## What you will do
A. From the passage on bank bills below, transcribe the portion from "Sir, the true" to "to perform it.".
B. Using the passage on bank bills below, answer these questions:
(i) To whom, rather than to the bank, does the speaker say the objection will do great mischief?
(ii) What word does the accepter write on the instrument?
(iii) What does the law regard instead of the form of things?

## Text excerpt

*-*-*

But it is said there is no promise, on the part of the bank, to pay these bills:  nor was there ever a bill, draft, or order, in which any of the parties made an express promise to pay;  and this the honorable Senator certainly knows;  and this objection can have no other effect than to mislead the credulous and uninformed, and to do great mischief throughout the country --not, sir, to the bank, but to the holders of this paper, who have honestly earned it:  and this I proclaim to my constituents, and admonish them to beware of the consequences of this absurdity.

Sir, the true doctrine is this:  the drawer requires the drawee to pay to the payee, or order, a sum of money;  the payee directs it to be paid to some other person, or to bearer generally, and the accepter writes on the instrument, "accepted."  Now, in all this proceeding, there is not a word about promise.  The law, though regarding the substance and not the form of things, declares that all those persons have made a promise, and shall be compelled to perform it.

*-*-*

## Record extracts
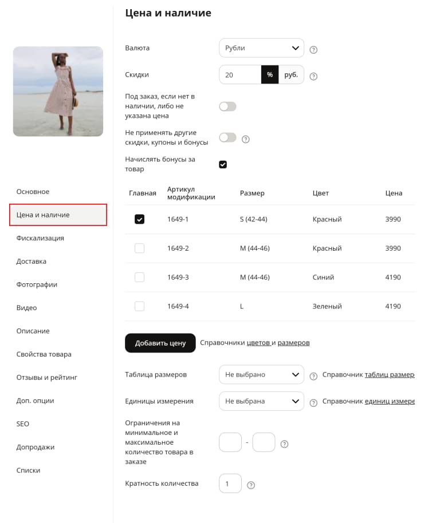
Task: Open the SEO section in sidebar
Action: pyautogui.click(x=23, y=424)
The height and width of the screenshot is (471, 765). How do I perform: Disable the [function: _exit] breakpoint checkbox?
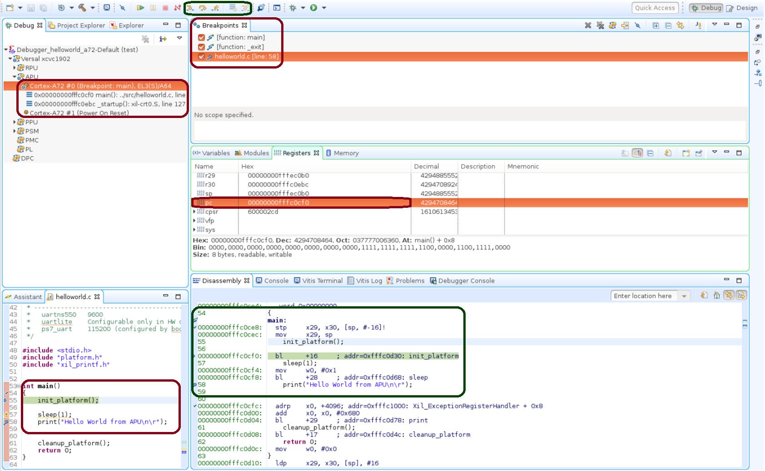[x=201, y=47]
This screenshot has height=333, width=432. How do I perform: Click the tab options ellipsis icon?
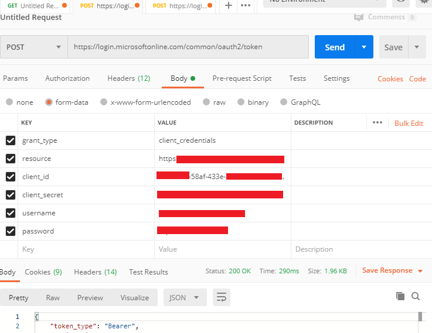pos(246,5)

*-*-*

## Outputs
A.
Sir, the true doctrine is this:  the drawer requires the drawee to pay to the payee, or order, a sum of money;  the payee directs it to be paid to some other person, or to bearer generally, and the accepter writes on the instrument, "accepted."  Now, in all this proceeding, there is not a word about promise.  The law, though regarding the substance and not the form of things, declares that all those persons have made a promise, and shall be compelled to perform it.

B.
(i) The holders of this paper, who have honestly earned it.
(ii) "Accepted."
(iii) The substance of things.